[Numpy-discussion] Array views

srean srean.list at gmail.com
Sat Mar 26 14:50:24 EDT 2011


Hi Christopher,

thanks for taking the time to reply at length. I do understand the concept
of striding in general but was not familiar with the  Numpy way of accessing
that information. So thanks for pointing me to .flag and .stride.

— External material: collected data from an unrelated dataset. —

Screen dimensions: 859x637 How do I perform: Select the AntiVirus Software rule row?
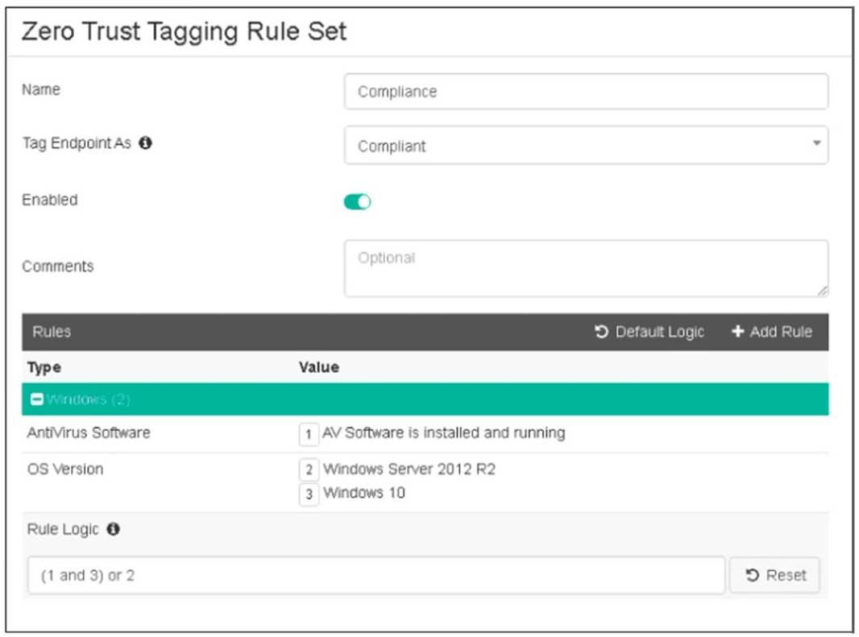coord(89,433)
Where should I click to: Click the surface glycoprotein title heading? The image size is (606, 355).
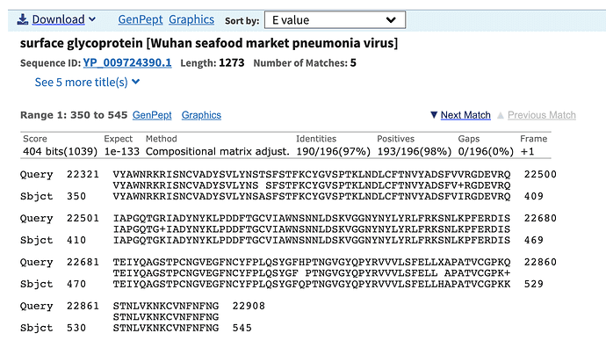pos(208,43)
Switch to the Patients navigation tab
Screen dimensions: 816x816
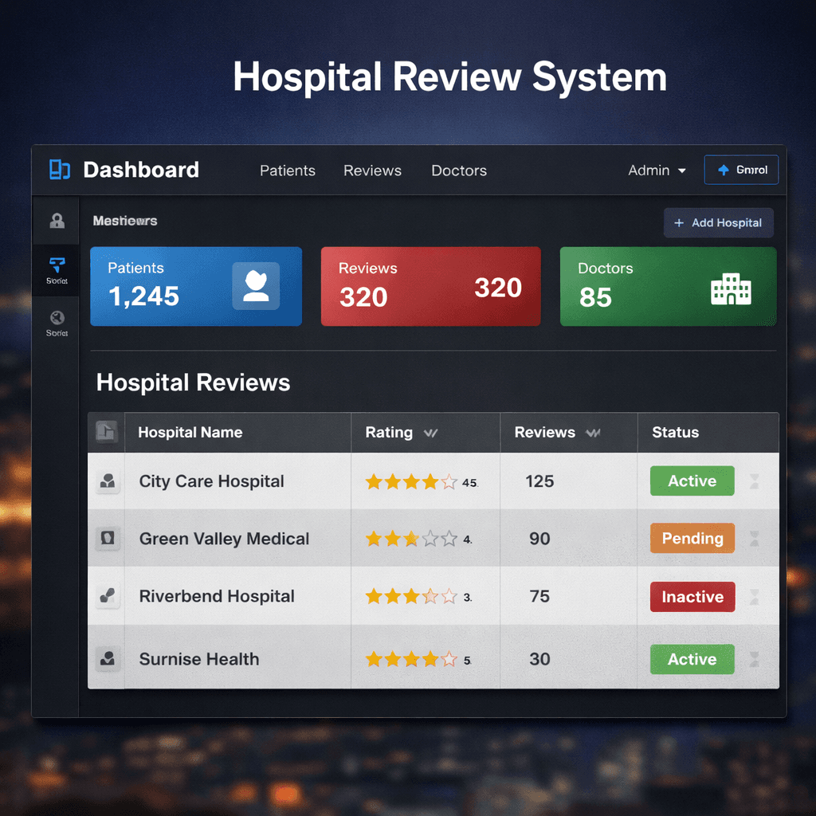287,170
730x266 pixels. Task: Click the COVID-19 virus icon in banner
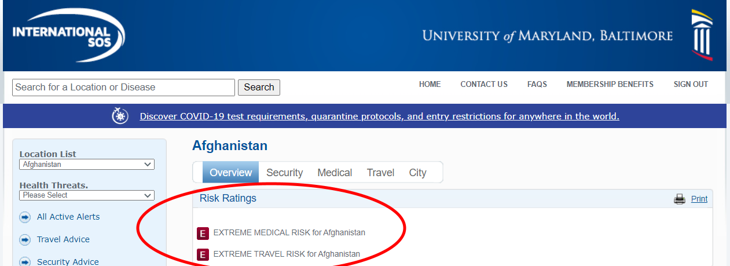120,116
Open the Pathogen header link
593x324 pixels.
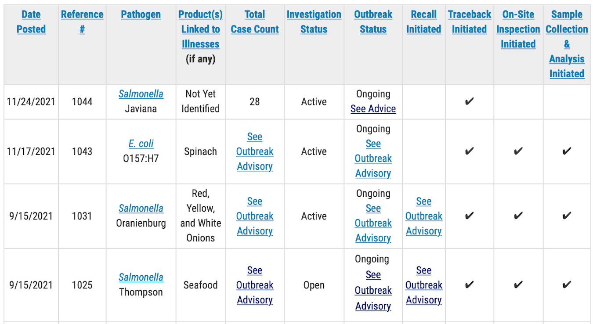tap(141, 14)
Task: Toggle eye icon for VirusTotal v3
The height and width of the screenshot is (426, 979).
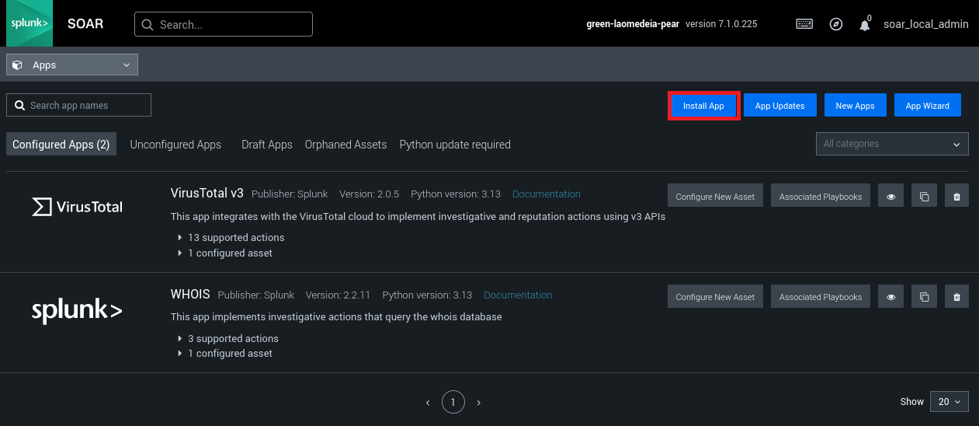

That said, BLAS/LAPACK do have apis that take the stride length into
account. But for sparse arrays I think its a hopeless situation. That is a
bummer, because sparse is what I need. Oh well, I will probably do it in C++

-- srean

p.s. I hope top posting is not frowned upon here. If so, I will keep that in
mind in my future posts.

On Sat, Mar 26, 2011 at 1:31 PM, Christopher Barker
<Chris.Barker at noaa.gov>wrote:

>
> Probably not -- the trick is that when an array is a view of a slice of
> another array, it may not be laid out in memory in a way that other libs
> (like LAPACK, BLAS, etc) require, so the data needs to be copied to call
> those routines.
>
> To understand all this, you'll need to study up a bit on how numpy
> arrays lay out and access the memory that they use: they use a concept
> of "strided" memory. It's very powerful and flexible, but most other
> numeric libs can't use those same data structures. I"m not sure what a
> good doc is to read to learn about this -- I learned it from messing
> with the C API. TAke a look at any docs that talk about "strides", and
> maybe playing with the "stride tricks" tools will help.
>
> A simple example:
>
> In [3]: a = np.ones((3,4))
>
> In [4]: a
> Out[4]:
> array([[ 1.,  1.,  1.,  1.],
>        [ 1.,  1.,  1.,  1.],
>        [ 1.,  1.,  1.,  1.]])
>
> In [5]: a.flags
> Out[5]:
>   C_CONTIGUOUS : True
>   F_CONTIGUOUS : False
>   OWNDATA : True
>   WRITEABLE : True
>   ALIGNED : True
>   UPDATEIFCOPY : False
>
> So a is a (3,4) array, stored in C_contiguous fashion, jsut like a
> "regular old C array". A lib expecting data in this fashion could use
> the data pointer just like regular C code.
>
> In [6]: a.strides
> Out[6]: (32, 8)
>
> this means is is 32 bytes from the start of one row to the next, and 8
> bytes from the start of one element to the next -- which makes sense for
> a 64bit double.
>
>
> In [7]: b = a[:,1]
>
> In [10]: b
> Out[10]: array([ 1.,  1.,  1.])
>
> so b is a 1-d array with three elements.
>
> In [8]: b.flags
> Out[8]:
>   C_CONTIGUOUS : False
>   F_CONTIGUOUS : False
>   OWNDATA : False
>   WRITEABLE : True
>   ALIGNED : True
>   UPDATEIFCOPY : False
>
> but it is NOT C_Contiguous - the data is laid out differently that a
> standard C array.
>
> In [9]: b.strides
> Out[9]: (32,)
>
> so this means that it is 32 bytes from one element to the next -- for a
> 8 byte data type. This is because the elements are each one element in a
> row of the a array -- they are not all next to each other. A regular C
> library generally won't be able to work with data laid out like this.